Since 1971 environmental justice has moved closer to the forefront. Published studies and reports are proof of its progress.
* 1971: The Council on Environmental Quality's Report to the President acknowledges that "racial discrimination adversely affected the ability of the urban poor to control the quality of their environments."
* 1972: A National Institutes of Health (NIHAU), Bethesda, Md., study reports that coke oven workers, 88 percent of whom were "non-white," had 10 times the lung cancer rate of non-coke oven steel workers, 21 percent of whom were non-white.
* 1979: "Invisible Houston: The Black Experience in Boom and Bust," by the Houston Audubon Society finds that from the early 1920s to the late 1970s, all of the city-owned municipal landfills and six of Houston's eight garbage incinerators were located in African American neighborhoods.
* 1982: In the predominantly African American rural community of Warren County, N.C., near Raleigh-Durham, 414 people are arrested, including members of the Congressional Black Caucus, following a demonstration protesting the county's selection as a site for a polychlorinated biphenyl (PCB)-producing incinerator.
* 1983: The General Accounting Office (GAO) report, "Siting of Hazardous Waste Landfills and Their Correlation with Racial and Economic Status of Surrounding Communities," concludes that "the distribution of African American populations was positively correlated to that of commercial waste treatment facilities and uncontrolled hazardous waste sites."
* 1987: The United Church of Christ's Commission for Racial Justice report, "Toxic Wastes and Race," determines that race is the most important factor in the location of abandoned toxic waste sites, "more important than income, home ownership rates and property values."

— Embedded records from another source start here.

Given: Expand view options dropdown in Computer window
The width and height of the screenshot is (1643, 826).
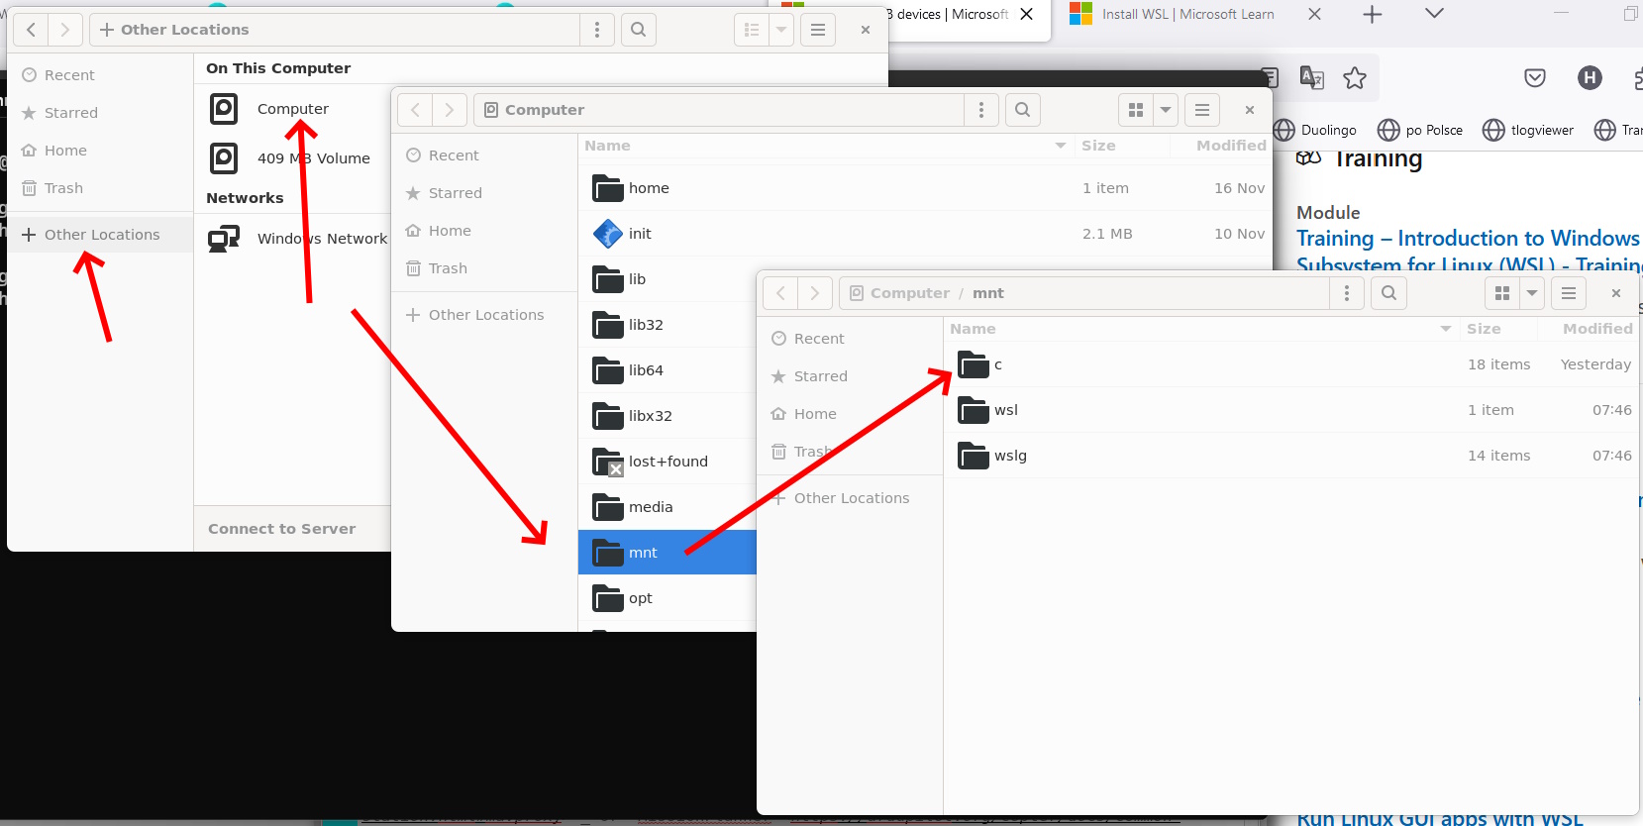Looking at the screenshot, I should pyautogui.click(x=1166, y=110).
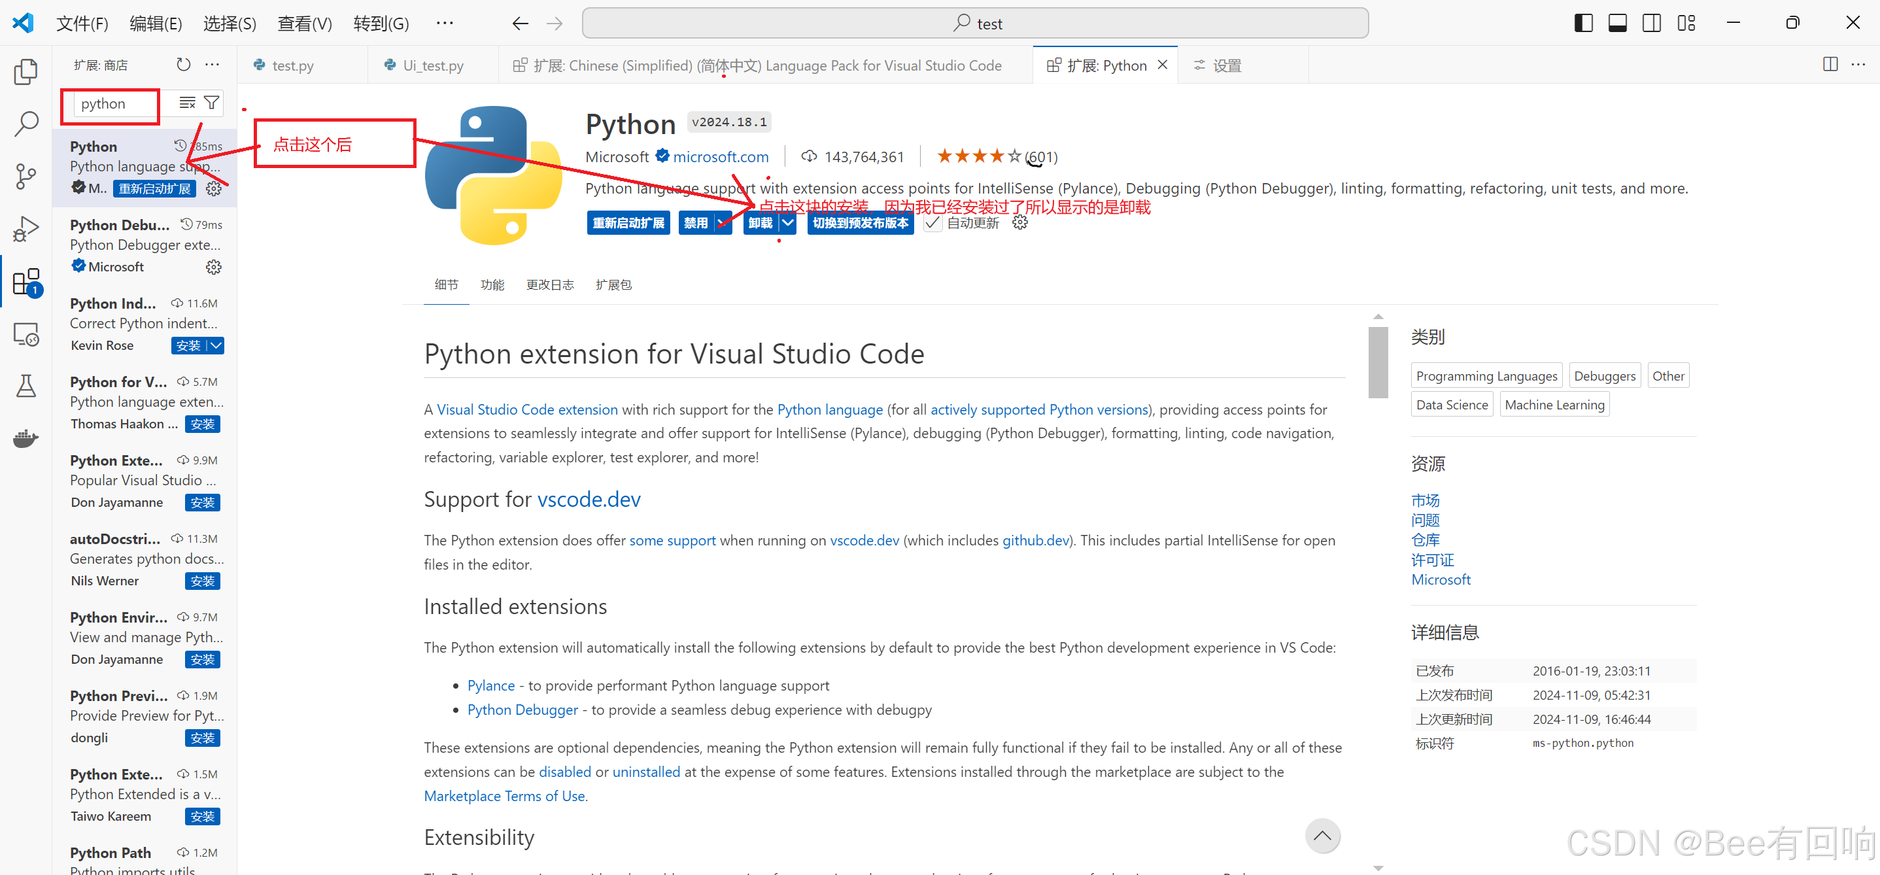The image size is (1880, 875).
Task: Expand the 安装 dropdown for Python Indent
Action: pyautogui.click(x=215, y=345)
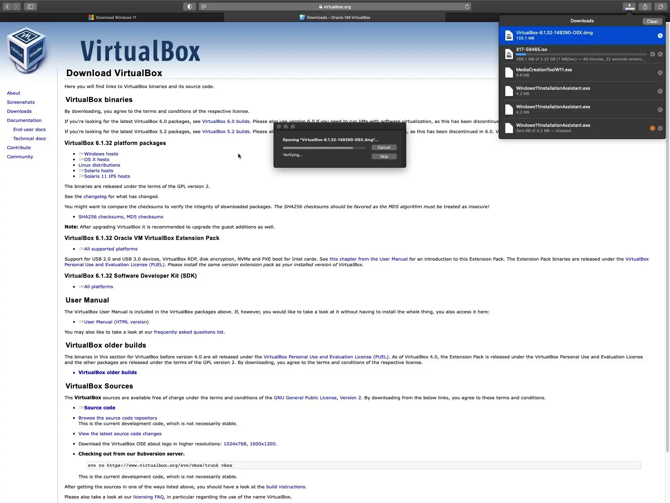Open the OS X hosts link
Image resolution: width=670 pixels, height=503 pixels.
(96, 159)
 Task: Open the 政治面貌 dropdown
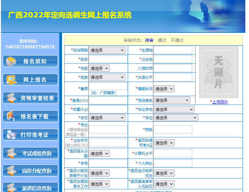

* 1990: The EPA creates the Environmental Equity Working Group to review and evaluate the evidence that racial minority and low-income people bear a disproportionate risk burden, to review current EPA programs to identify risk reduction measures already in place and to develop new approaches to reduce risk.
* 1992: EPA releases, "Environmental Equity: Reducing Risks For All Communities," recommending that EPA increase priority given to environmental equity issues. EPA establishes an Office of Environmental Equity (since renamed the Office of Environmental Justice) to oversee and coordinate the implementation of these recommendations.
* 1994: A Washington Post article reports that in 1993 only 14 percent of non-whites lived in areas with no commercial toxic waste dumps, whereas 46 percent lived in areas that contained three dumps or an incinerator or one of the nation's largest landfills.
* 1994: President Bill Clinton signs Executive Order 12898 to ensure that federal agencies' programs "do not unfairly afflict environmental harm on minority and low-income populations."
* 1998: The EPA releases, "Interim Guidance for Investigating Title VI Administrative Complaints Challenging Permits," allowing the EPA to examine complaints of Title VI of the Civil Rights Act of 1964, which prohibits programs receiving federal funding from discriminating based on race, color or national origin.